Also partaking in popular culture doesn't mean pulling everyone alive that's
interested in that culture into your social group.

------
egypturnash
> It is much more satisfactory and social to play MMORPGs on your PC than
> single-player RPGS, much more satisfactory to kill human players in Halo
> matches than alien AIs.

I'll grant that it's more social. I won't grant that it's more satisfactory.
For me, half the _point_ of video games is an onanistic retreat from the world
to a simpler world where I can just play around with some robots for a while.
I spend enough time managing my social circles in real life; I don't want to
have to do it when I relax, as well.

I don't think I can blame the internet for this. I was born before the rise of
the PC, never mind the internet; even then I would much rather have curled up
with a good book, or sat around drawing, than go out and make friends. The net
is _great_ IMHO because it lets introverts like me connect to other
introverts, and disconnect when we need to.

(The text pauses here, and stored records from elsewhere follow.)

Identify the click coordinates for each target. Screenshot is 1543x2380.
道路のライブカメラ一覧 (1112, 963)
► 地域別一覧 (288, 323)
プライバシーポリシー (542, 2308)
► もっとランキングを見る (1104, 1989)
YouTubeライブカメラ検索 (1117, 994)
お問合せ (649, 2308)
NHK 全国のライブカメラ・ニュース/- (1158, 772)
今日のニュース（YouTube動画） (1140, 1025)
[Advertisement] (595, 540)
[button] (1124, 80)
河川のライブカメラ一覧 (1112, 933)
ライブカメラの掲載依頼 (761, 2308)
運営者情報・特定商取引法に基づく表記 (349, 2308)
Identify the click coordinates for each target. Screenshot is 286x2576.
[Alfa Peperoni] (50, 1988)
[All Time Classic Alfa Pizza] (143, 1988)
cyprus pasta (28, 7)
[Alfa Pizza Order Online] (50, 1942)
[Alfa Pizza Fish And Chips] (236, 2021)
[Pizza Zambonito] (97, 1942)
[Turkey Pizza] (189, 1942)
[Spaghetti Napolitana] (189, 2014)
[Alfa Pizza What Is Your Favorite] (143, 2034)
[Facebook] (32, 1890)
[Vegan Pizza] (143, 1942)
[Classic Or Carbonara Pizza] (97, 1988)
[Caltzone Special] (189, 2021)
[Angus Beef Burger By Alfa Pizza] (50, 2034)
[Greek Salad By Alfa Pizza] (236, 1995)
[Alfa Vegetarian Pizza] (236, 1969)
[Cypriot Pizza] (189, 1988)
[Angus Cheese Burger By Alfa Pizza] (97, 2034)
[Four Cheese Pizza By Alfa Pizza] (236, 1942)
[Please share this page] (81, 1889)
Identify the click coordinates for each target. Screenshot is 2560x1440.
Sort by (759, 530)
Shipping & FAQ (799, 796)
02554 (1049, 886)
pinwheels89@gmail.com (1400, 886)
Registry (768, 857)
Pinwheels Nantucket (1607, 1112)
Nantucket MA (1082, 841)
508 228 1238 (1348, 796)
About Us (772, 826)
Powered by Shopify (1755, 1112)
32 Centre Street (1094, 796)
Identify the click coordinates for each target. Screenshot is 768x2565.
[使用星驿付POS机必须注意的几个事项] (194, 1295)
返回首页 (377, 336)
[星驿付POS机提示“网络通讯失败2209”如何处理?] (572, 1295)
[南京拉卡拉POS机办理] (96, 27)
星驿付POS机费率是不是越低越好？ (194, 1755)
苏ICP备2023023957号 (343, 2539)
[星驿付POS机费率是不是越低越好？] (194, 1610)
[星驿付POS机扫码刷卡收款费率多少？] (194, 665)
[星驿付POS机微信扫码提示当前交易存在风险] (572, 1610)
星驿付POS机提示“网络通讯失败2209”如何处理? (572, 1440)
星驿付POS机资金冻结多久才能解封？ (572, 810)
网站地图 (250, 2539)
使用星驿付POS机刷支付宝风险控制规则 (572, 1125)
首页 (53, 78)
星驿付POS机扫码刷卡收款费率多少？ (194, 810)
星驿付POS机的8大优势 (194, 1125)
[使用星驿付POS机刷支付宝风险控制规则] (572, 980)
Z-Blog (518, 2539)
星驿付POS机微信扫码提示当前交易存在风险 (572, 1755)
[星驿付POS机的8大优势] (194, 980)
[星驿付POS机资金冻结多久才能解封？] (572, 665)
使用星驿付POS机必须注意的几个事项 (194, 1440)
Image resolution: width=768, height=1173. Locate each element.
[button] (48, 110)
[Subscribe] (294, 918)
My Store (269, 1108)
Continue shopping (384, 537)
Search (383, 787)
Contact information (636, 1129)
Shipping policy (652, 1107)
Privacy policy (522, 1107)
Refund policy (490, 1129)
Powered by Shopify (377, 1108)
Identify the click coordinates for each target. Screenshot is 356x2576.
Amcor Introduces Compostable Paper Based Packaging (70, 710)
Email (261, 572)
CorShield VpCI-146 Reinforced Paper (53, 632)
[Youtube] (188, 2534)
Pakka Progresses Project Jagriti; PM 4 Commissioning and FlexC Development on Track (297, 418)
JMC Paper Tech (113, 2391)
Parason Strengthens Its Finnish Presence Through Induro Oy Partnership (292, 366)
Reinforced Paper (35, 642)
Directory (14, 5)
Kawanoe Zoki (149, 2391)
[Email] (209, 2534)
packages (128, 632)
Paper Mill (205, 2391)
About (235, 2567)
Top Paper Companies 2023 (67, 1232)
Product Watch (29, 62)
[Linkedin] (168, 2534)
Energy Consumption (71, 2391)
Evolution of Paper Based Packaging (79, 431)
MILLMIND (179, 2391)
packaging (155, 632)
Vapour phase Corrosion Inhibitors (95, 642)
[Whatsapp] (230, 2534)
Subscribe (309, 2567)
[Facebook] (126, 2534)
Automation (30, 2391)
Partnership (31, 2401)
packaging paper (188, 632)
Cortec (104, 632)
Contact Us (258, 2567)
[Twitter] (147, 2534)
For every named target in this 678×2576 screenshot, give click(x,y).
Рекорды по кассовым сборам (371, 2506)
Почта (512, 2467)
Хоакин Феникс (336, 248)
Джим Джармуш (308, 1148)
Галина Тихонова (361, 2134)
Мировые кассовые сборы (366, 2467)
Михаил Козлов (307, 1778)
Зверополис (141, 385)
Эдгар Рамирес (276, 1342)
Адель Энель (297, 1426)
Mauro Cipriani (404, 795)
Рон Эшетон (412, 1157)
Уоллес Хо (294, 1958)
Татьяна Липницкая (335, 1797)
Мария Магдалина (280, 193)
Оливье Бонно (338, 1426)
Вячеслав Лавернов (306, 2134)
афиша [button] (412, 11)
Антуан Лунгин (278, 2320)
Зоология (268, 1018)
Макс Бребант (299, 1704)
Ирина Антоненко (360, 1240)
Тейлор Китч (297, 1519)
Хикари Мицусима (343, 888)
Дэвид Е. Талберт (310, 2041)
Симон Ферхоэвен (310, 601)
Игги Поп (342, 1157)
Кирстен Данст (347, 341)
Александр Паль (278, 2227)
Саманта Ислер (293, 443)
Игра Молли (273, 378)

> As ever more opt out, the larger culture is damaged.

I don't think so. I think it's stronger. "Culture" becomes a flourishing
ecosystem of subcultures, rather than a monoculture. Some of them grow and
become major components of the overall culture. Some of them die out. Some of
them never grow to more than a modest size, but stick around.

The author of this speaks of "otaku" with a hint of disdain - but how common
is the stereotype of the "absent-minded scientist", who is so focused on their
work that everything else in their life kind of falls apart? What's the
difference?

I dunno, I just feel like this essay starts from the unspoken thesis that
"social connection is good and introverts are bad" and goes from there.

Fuck it; I just spent the whole weekend in a highly social environment,
sitting behind a table selling my comic book to people. I'm gonna go play
Skyrim in my bathrobe for six hours straight.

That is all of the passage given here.